本稿では、出場したロボットの紹介と初日のファーストミッションをレポートします。

目次

メンバー紹介
出場ロボット
事前準備
ファーストミッション
ファーストミッション成績
ロボットミーティング

後編目次

ファイナルミッション
競技を振り返って
ファイナルミッション成績
総合成績

チームメンバー紹介

キャプテン
齋藤佑一君(電子工学科3年)
スピーカー
森口貴博君(メディアコンピュータシステム学科4年)
プレゼンテーション資料
↑プレゼンテーションデータをpdfファイルに変換したもの
1号機オペレータ
齋藤佑一君(電子工学科3年)
2号機オペレータ
上野晃裕君(応用化学科4年)
3号機親機オペレータ
高橋裕一朗君(情報工学科2年)
3号機子機オペレータ
中島誠君(メディアコンピュータシステム学科4年)
チーム間通信
立花勢司君(OB)
レスコンボード管理
立花勢司君(OB)
ヘルパー
池澤良介君(機械工学科4年)

出場ロボット

1号機:リフ太

フォークリフト式ハンド搭載。
先端部でガレキ除去。
ダミヤンをしっかりと守る。

2号機:モン太

門型構造で路上のガレキを跨いで走行。
扇型救助&ガレキ除去ハンドで、ダミヤンの上にあるガレキを除く。同時にダミヤンを落下物から保護する役目も担う。

3号親機:WANDA

家型ガレキ専用子機搭載ロボット
フラップは四方に展開できる。
内部は広く、救出したダミヤンを搬送する。

子機:BOSS

小型ツインアーム搭載。家型ガレキ専用小型ロボット。
自由度の高い2本のアームでガレキ除去。
手先のピンチでダミヤンの洋服を摘み、救助する。
ダミヤン救助の動画(WMV形式 12.0MB)

家ガレキ対策

今年追加された家ガレキ対策として、3号機を製作しました。子機のBOSSは、家ガレキの中に侵入できるサイズです。上記写真のように自由に動く両腕で、ダミヤンの洋服を摘み、ダミヤンに負荷を与えることなく救助します。

ダミヤン個体識別対策

今大会では、ダミヤンの胸につけられたマーク、目のLEDの色や発光パターン、音声の周波数やパターンでダミヤンの個体を識別することが課題に加わりました。救命ゴリラ!チームは、各ロボットに搭載されているカメラで、胸のマークを読み取る方式を採用しました。慌ただしい救助活動中に見落とす場合もあると考え、マークは静止画で保存し、再確認できるようにしました。

チーム紹介用資料

チーム紹介資料
 ※審査員用の資料として競技会直前に実行委員会に提出したデータ

事前準備

競技会には、前日にロボットを搬入し試走で最終調整をきっちり行って挑みました。ロボットには、起動時のチェック項目を貼ってあり、競技開始前にはメモを確認しながら確実に最終チェックが行えるよう万全を期しました。

ファーストミッション

初日の8月8日は、ファーストミッションが行われ、過去最多の19チームが出場しました。ここで上位4位にはいれば、翌日のファイナルミッションへの出場権を得ます。救命ゴリラ!チームは、午後に行われた第6競技に、レスコン工房と一緒に出場しました。

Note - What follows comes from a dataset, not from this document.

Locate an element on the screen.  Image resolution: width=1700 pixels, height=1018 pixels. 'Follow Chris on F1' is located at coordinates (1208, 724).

3号機が、緑ダミヤンと紫ダミヤンの2体を救出と大活躍。3号機は子機が狭所に潜り込み救助活動をするコンセプトなので、フィールド中央の家ガレキに急行し緑ダミヤンを救出しました。ピンチ部分を何度も改良した甲斐があり、しっかりとダミヤンをフォールドして安全に素早い救助ができました。

その間に、2号機が坂の上でオレンジダミヤンを救助しました。1号機が紫ダミヤン救出に向かう予定でしたが、電源トラブルで動かないというアクシデントが発生! 急遽、緑ダミヤンの搬送を終了した3号機が現場にとって返し、紫ダミヤンの救出にあたりました。

紫ダミヤンの上には細かいガレキが乗っていましたが、子機の手先をつかいちゃんと取り除いて安全確保してから救助することができました。

思わぬアクシデントがあったものの、無事に3体のダミヤンを時間内に救出できました。ファーストミッションの結果は、確定ポイント234で19チーム中3位の成績でした。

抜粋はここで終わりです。